The obvious goal is to avoid exposing users to content that’s designed to execute immediately after a stray or misguided click.
But what if those files contained important information beyond their malicious components? Important files are sometimes hijacked by threat actors and injected with malicious content to improve the likelihood of malware execution.
Deleting or quarantining them is certainly the safe route — but it comes at the expense of preventing an individual, team, or perhaps even a whole department from accomplishing meaningful work.
How CDR Works
File sanitization in the form of Content Disarm and Reconstruction (CDR) is a valuable alternative to traditional threat mitigation. CDR assumes all files are inherently malicious and should therefore be stripped down and rebuilt from scratch without insecure components before they’re handed off to a virus scanning solution.
If that sounds too drastic, imagine buying a house and finding out months after closing that the previous owner was a secret agent. For the sake of this metaphor, you have two options: you can either ask someone to thoroughly investigate every inch of it for cameras, listening devices, tripwires, and other sketchy devices (with no guarantee you’ll find everything), or simply hand the original blueprint to a trustworthy architect and ask them to rebuild an untainted version of the house from scratch. Assuming these options cost the same amount, which would you choose?
CDR is particularly helpful for negating malware delivered through sneaky vectors like macros, scripts, malicious links and objects, etc. which (ideally) should raise massive red flags in modern threat detection workflows. It can negate certain types of viruses, too, but files infected with particularly complex or aggressive viruses frequently remain unsalvageable.
Implementing a CDR API in C# .NET Core
Thankfully, CDR doesn’t necessarily have to be some large, overly complicated product we spend hours integrating with our infrastructure — it can just be a few minor code changes to the applications that need it.
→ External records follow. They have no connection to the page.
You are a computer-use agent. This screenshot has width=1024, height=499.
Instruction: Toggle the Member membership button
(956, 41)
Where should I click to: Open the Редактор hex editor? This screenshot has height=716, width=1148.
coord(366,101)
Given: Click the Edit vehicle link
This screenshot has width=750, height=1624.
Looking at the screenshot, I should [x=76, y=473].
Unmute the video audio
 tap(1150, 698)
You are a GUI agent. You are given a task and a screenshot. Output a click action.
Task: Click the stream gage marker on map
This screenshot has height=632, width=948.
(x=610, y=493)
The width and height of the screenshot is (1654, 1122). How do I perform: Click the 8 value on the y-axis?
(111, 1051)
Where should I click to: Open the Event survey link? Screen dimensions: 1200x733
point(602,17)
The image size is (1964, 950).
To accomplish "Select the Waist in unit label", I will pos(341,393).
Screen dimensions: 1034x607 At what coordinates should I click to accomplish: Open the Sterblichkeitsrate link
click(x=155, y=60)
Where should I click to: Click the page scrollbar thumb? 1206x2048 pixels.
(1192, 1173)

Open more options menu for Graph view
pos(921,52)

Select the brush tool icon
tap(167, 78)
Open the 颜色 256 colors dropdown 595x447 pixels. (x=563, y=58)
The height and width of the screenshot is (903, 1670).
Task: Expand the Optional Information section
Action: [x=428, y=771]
We can, for example, take advantage of a CDR API for our C# .NET Core applications using the code examples provided below. We can use this API for free on a limited basis (800 API calls/month in perpetuity) by signing up for a free API key.
This API accepts a wide range of input file types (including MS Office files, PDFs, and dozens of images) and returns a new version of that document rebuilt without threatening components. For example, a PDF hiding a JavaScript injection would be returned as exactly the same document without any executable code.
To take advantage of this API, we’ll need the following namespace imports:
using System;
using System.Diagnostics;
using Cloudmersive.APIClient.NETCore.CDR.Api;
using Cloudmersive.APIClient.NETCore.CDR.Client;
using Cloudmersive.APIClient.NETCore.CDR.Model;And after we’ve added those to our file, we can use the below example code to help structure our CDR request:
namespace Example
{
public class Example
{
public void main()
{
// Configure API key authorization: Apikey
Configuration.Default.ApiKey.Add("Apikey", "YOUR_API_KEY");
// Uncomment below to setup prefix (e.g. Bearer) for API key, if needed
// Configuration.Default.ApiKeyPrefix.Add("Apikey", "Bearer");
var apiInstance = new FileSanitizationApi();
var inputFile = new System.IO.Stream(); // System.IO.Stream | Input document, or photos of a document, to extract data from (optional)
try
{
// Complete Content Disarm and Reconstruction on an Input File, and output in same file format
apiInstance.CallFile(inputFile);
}
catch (Exception e)
{
Debug.Print("Exception when calling FileSanitizationApi.CallFile: " + e.Message );
}
}
}
}And that’s all there is to it — nice and simple. We just need to assign the apiInstance.CallFile(inputFile) method to a variable and write that variable to a new document of the same type.
After we reconstruct our documents, we can then scan the new version of the document for threats and hopefully reduce the strain that stringent security policies place on downstream users.